CN114024989A - Vehicle information acquisition and fault detection device based on RFID - Google Patents

Abstract

The invention provides a vehicle information acquisition and fault judgment device based on RFID, which can acquire vehicle information more comprehensively by directly connecting a vehicle bus or a sensor signal wire; time is given to an internal system through a Beidou time service module, so that all recorded data are attached with time stamps; the real-time performance of man-machine interaction is improved through the capacitive display screen; through the RFID module, the data transmission mode is convenient and fast and simplified; the data storage is carried out in a mode of a storage module and an external storage card, the data storage is carried out by taking seconds as a unit, the vehicle information of one year can be stored at most, and a reliable and solid data basis is provided for a maintenance unit or a management unit to analyze the vehicle condition. The invention can realize the situation of the returned data by matching with a vehicle management background system or a vehicle maintenance background system, visually display information such as vehicle condition information change trend, vehicle fault occurrence reason, vehicle fault occurrence frequency and the like for a manager, and improve the management efficiency.

Description

Vehicle information acquisition and fault detection device based on RFID

Technical Field

The invention relates to a vehicle information acquisition and fault detection device based on RFID radio frequency transmission.

Background

Along with the rapid development of the automobile manufacturing industry, the intellectualization and the informatization of the automobile are remarkably improved. When the automobile is produced and designed, corresponding sensors are installed at all parts. The sensor transmits part of data to the instrument panel display through a bus or a non-bus form. Moreover, the automobile is often provided with an OBD (On-Board Diagnostic vehicle) interface, so that the collection and the judgment of fault information are facilitated.

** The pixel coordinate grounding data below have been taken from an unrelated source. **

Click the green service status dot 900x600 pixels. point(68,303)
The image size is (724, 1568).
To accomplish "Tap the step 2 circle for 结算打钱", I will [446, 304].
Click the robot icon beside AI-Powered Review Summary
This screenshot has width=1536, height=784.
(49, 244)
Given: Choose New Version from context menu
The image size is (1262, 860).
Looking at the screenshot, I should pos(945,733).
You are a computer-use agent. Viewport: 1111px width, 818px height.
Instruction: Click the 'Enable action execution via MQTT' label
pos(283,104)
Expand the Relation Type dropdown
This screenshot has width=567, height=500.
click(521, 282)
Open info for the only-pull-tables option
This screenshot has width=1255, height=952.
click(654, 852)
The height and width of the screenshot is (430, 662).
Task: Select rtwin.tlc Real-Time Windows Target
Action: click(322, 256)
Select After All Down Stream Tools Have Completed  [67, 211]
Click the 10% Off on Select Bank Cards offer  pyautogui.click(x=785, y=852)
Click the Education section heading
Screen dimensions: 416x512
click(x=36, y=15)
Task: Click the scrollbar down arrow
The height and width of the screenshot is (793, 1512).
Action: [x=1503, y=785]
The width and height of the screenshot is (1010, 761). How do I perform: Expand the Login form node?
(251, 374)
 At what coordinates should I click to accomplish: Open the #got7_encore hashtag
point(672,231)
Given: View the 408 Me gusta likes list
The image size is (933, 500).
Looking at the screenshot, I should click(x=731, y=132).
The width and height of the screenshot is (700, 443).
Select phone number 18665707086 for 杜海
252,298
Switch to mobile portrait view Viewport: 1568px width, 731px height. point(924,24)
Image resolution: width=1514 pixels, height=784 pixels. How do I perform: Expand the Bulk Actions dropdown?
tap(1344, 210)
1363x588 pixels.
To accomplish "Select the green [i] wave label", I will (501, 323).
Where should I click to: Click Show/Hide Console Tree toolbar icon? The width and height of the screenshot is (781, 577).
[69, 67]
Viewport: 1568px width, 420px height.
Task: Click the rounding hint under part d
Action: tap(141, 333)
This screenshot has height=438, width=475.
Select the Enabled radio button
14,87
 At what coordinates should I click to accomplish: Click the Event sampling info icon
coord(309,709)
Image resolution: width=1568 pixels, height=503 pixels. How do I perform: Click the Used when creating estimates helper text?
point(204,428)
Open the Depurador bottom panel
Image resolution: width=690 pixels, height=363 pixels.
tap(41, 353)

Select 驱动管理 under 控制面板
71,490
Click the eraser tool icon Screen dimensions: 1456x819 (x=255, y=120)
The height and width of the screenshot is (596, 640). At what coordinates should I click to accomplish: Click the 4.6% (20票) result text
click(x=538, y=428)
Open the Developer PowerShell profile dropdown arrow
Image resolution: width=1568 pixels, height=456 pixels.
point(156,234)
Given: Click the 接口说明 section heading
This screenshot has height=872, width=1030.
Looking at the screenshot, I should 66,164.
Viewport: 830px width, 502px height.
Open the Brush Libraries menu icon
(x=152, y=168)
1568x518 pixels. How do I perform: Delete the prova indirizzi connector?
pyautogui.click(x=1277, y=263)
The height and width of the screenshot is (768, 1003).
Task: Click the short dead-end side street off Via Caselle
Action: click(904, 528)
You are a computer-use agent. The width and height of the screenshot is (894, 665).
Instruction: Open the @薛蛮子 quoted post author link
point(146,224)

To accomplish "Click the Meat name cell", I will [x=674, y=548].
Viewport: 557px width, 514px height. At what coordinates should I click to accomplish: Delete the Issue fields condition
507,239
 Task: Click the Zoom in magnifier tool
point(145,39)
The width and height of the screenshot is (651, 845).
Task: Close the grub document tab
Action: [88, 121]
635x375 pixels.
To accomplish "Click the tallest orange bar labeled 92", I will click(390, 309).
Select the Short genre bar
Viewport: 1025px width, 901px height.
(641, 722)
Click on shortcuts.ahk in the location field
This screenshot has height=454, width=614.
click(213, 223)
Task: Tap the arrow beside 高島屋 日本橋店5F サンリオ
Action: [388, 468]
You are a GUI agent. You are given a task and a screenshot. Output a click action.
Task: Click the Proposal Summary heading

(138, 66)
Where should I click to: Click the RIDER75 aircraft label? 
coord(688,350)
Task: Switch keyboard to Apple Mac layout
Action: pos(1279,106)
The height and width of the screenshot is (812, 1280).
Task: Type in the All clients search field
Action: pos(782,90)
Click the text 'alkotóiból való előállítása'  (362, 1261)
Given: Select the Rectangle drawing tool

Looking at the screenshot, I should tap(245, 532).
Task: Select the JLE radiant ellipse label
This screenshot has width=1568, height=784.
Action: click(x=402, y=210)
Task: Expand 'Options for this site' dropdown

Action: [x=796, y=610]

However, with the increasing popularity of automobiles, the need for the driver group to know the automobile condition information is also increasing, and the need of the user cannot be met by only relying on data provided by the dashboard. Moreover, more and more drivers only have the vehicle driving capability but lack the capability of judging the vehicle condition, so that correct countermeasures cannot be taken when the vehicle breaks down, and the occurrence probability of vehicle accidents is increased invisibly. The data for judging the vehicle fault by the vehicle diagnosis system of the automobile is isolated and can be understood only by professional maintenance personnel, so that the real-time grasping of the vehicle fault by a driver is restricted.

Moreover, for some advanced vehicles and construction machinery, the management and control of the motorhour (engine running time) is relatively strict, and when the motorhour exceeds a threshold value, the whole engine needs to be overhauled. Therefore, for this kind of advanced vehicles and construction machinery, real-time acquisition and return of the motor hour consumption is urgently needed to be solved.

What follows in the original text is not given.